2. When the local defendant was brought into the cases there was no longer a diversity of citizenship and the court was divested of jurisdiction. To hold otherwise would enable defendants, by collusion, to confer jurisdiction upon this court when in fact there is none. Such is not the law. 3. In the Southern Pacific case the court also cited Daland v. Hewitt Soap Co., Inc., D.C., 27 F.Supp. 482, 484. An examination has been made of that case. A situation similar to the one present here existed there. The District Judge relied on the cases heretofore discussed and ended the discussion by saying, ‘ that despite the plaintiff's effort the amendment still shows a removable controversy.’

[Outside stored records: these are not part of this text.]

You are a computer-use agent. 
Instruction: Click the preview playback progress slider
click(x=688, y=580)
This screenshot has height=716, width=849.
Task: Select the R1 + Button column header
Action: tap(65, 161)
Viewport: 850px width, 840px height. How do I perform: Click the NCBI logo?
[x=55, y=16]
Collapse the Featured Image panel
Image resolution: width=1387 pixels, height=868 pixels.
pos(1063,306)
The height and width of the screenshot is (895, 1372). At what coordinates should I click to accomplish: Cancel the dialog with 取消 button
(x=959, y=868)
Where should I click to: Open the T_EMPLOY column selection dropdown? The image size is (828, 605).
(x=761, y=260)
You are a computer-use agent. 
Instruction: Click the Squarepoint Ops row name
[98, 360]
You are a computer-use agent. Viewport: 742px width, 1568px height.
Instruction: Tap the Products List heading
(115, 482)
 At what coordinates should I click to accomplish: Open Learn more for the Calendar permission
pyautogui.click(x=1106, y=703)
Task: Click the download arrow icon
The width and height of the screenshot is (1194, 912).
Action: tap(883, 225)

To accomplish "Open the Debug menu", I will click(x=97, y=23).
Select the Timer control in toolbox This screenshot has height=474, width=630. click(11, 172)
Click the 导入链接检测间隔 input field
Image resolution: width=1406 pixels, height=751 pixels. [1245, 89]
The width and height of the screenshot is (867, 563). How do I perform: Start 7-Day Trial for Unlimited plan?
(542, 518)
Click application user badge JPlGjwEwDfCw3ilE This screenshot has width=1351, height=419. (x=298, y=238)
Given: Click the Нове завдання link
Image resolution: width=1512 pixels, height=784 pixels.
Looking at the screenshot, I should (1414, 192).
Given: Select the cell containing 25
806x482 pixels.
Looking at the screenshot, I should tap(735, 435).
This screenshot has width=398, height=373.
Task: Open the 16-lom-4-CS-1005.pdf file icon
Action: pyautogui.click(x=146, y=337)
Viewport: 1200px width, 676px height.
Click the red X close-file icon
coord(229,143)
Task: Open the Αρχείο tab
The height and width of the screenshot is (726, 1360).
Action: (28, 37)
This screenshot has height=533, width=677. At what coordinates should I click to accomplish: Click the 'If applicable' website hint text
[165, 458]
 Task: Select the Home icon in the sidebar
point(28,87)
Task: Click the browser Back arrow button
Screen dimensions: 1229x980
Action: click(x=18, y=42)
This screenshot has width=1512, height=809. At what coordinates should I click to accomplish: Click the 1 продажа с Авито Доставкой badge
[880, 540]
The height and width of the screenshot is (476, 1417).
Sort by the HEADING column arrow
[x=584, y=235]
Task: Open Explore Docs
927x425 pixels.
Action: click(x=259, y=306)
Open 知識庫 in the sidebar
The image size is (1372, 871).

The Fourth Circuit Court of Appeals in City of Orangeburg v. Southern R. Co., 4 Cir., 134 F.2d 890, quite aptly and logically discussed the reasons why in specific cases a remand after amendment bringing in new parties was not justified. The new parties were not necessary nor indispensable, or the rights of the new parties were deemed merely ancillary to the main purpose of the suit.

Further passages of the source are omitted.